Certains concepts de la pratique dentaire sont tellement gravés dans le marbre de la science odontologique et dans les inconscients collectifs que plus personne ne pense ou n’ose les remettre en question. Bien que la littérature et les observations cliniques les infirment, ou tout du moins ne les confirment pas, les dogmes ont la vie dure!
On compte pas mal de ces dogmes au sein des disciplines occluso-prothétiques car l’étude du fonctionnement de l’appareil masticatoire a amené beaucoup de cliniciens et de chercheurs à proposer des hypothèses de travail pour permettre les reconstructions prothétiques des arcades dentaires endommagées et/ou édentées.
QU’EST CE QUE LE GUIDE ANTÉRIEUR?
La notion de guide antérieur est basée sur le concept gnathologique de la protection mutuelle, c’est à dire que les dents postérieures devraient être protégées des forces transversales (horizontales) lors des mouvements latéraux de la mandibule. Le postulat étant que les dents postérieures ne tolèrent bien que les forces axiales (verticales) et qu’à l’inverse, les forces de cisaillement sont susceptibles de provoquer toutes sortes de dégâts (usure, fêlures, fractures, atteintes parodontales etc.).
L’idée s’est trouvée confortée par le fait que, lorsque la mandibule effectue un mouvement latéral ou antérieur à partir de la position d’occlusion centrée, on observe une désocclusion soi-disant « protectrice » pour les dents postérieures.
Pour les gnathologistes, les déterminants postérieurs de l’occlusion (ATM) doivent être en harmonie parfaite avec les déterminants antérieurs de l’occlusion (tripodisme, angles cuspidiens, pentes canine et incisive). Amen.
LE GUIDE ANTÉRIEUR EST-IL UNE RÉALITÉ CLINIQUE?
Cliniquement, la première contre-observation notable est que lorsque l’on demande à n’importe quel patient de réaliser ces fameux mouvements de diduction et de propulsion : 1- il a du mal à comprendre ce qu’on lui demande et 2- encore plus de difficultés à les réaliser spontanément et correctement. Ces mouvements semblent donc, à première vue, relativement contre-nature.
La deuxième contre-observation qui frappe encore plus concerne les patients qui sont dépourvus de guide antérieur en raison d’une béance antérieure (open-bite) ou d’un surplomb antérieur (over-jet) ou encore d’une classe III.
D’après la doxa gnathologique, les dents postérieures de ces patients devraient éclater lorsqu’ils mastiquent et seraient condamnés à l’édentement rapide et irrémédiable.
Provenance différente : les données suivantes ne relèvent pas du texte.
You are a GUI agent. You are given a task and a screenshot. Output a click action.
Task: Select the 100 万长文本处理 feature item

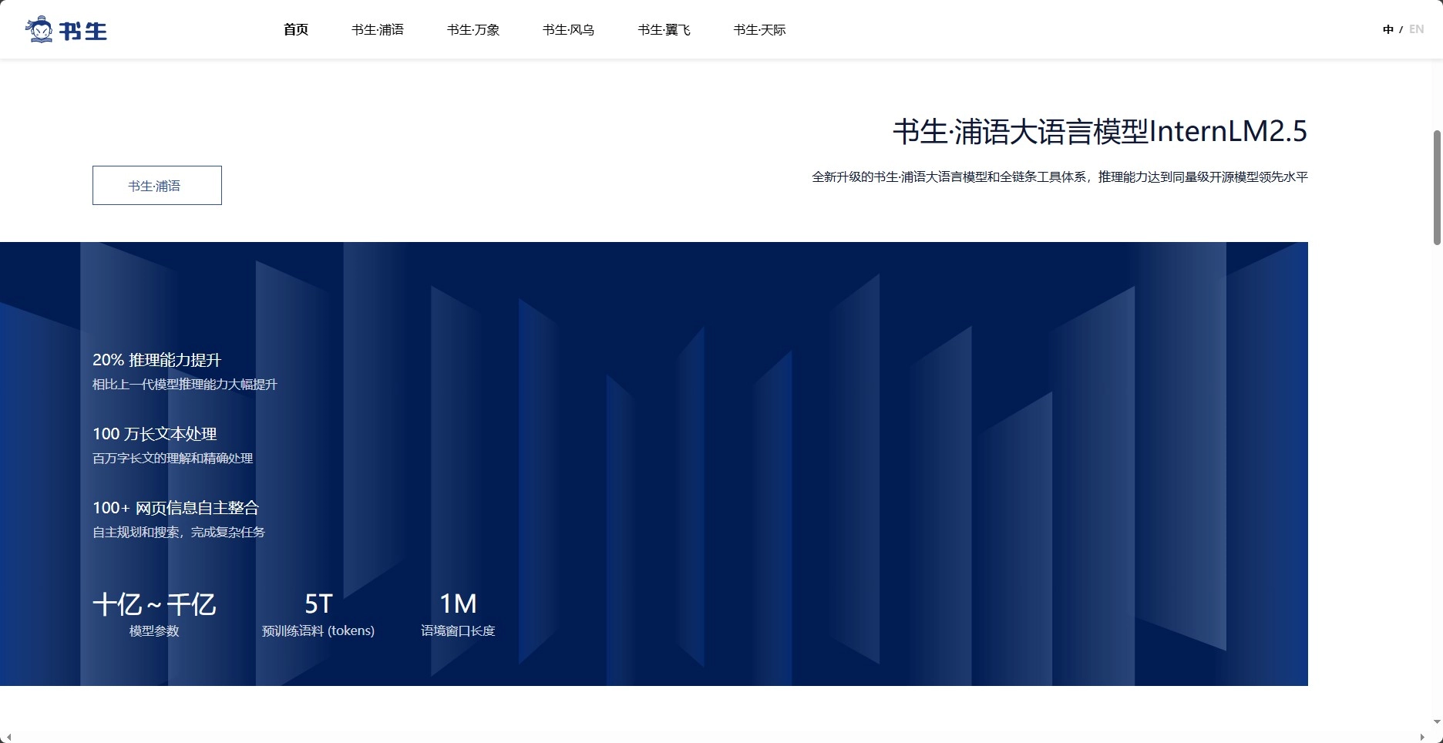tap(154, 434)
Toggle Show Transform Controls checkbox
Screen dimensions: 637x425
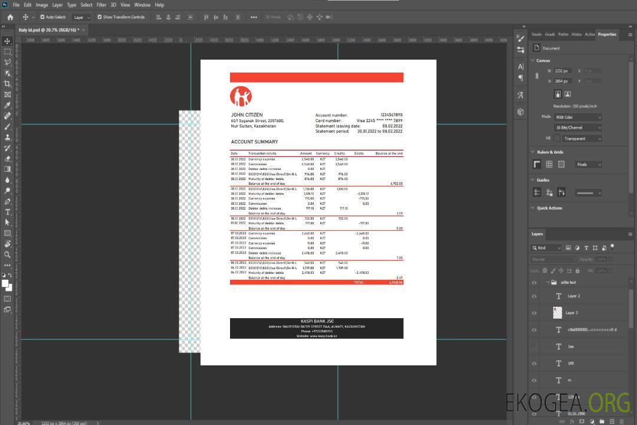point(100,17)
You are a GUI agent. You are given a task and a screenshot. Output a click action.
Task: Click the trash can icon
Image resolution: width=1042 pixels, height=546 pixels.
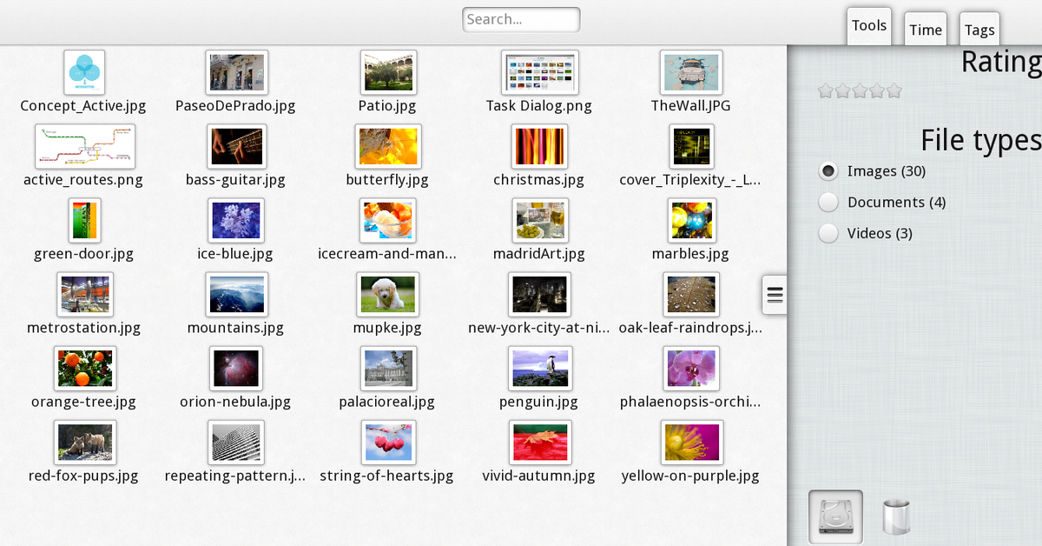click(896, 517)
Or il n’en est rien! Beaucoup de ces patients parviennent à mastiquer sans problèmes particuliers; certains sont même des chirurgiens-dentistes eux-mêmes!
Troisième contre-observation : la création, au laboratoire, d’un guide antérieur qui semble académiquement correct (désocclusion postérieure en diduction et en propulsion) ne garantit pas la pérennité d’une restauration prothétique. Il nous est arrivé, malgré des réglages poussés du guide antérieur, d’être confrontés à des complications prothétiques, et ce d’autant plus que des implants sont impliqués.
QUELLES ALTERNATIVES AU GUIDE ANTÉRIEUR?
Aujourd’hui, la grande majorité des sociétés scientifiques un tant soit peu sérieuses ont abandonné les concepts mécaniques de la gnathologie pure et dure. Et pour cause : les études des 20 dernières années ont clairement montré que la réalité physiologique des fonctions de mastication, de déglutition, de phonation et de respiration était bien éloignée des concepts théoriques des écoles gnathologistes.
Il existe désormais deux courants :
- La gnathologie fonctionnelle (néo-gnathologie) dont les disciples intègrent les nouvelles données scientifiques issues de la physiologie oro-faciale mais restent attachés à l’étude des déterminants postérieurs de l’occlusion (pente condylienne, angle de Bennett, déplacement latéral immédiat…) et à des valeurs précises de pente canine.
- Les fonctionnalistes qui pensent que la réalité fonctionnelle de la mastication est bien différente. Les mouvements masticatoires sont très variables selon les individus, selon les âges, selon le type de nourriture… Le recrutement musculaire lors de la mastication d’aliments n’est pas le même que lors des mouvements forcés de diduction et de propulsion mandibulaires. Il devient alors illusoire de tenter de régler l’occlusion dynamique sur l’articulateur qui, ne l’oublions pas, ne sait pas mastiquer.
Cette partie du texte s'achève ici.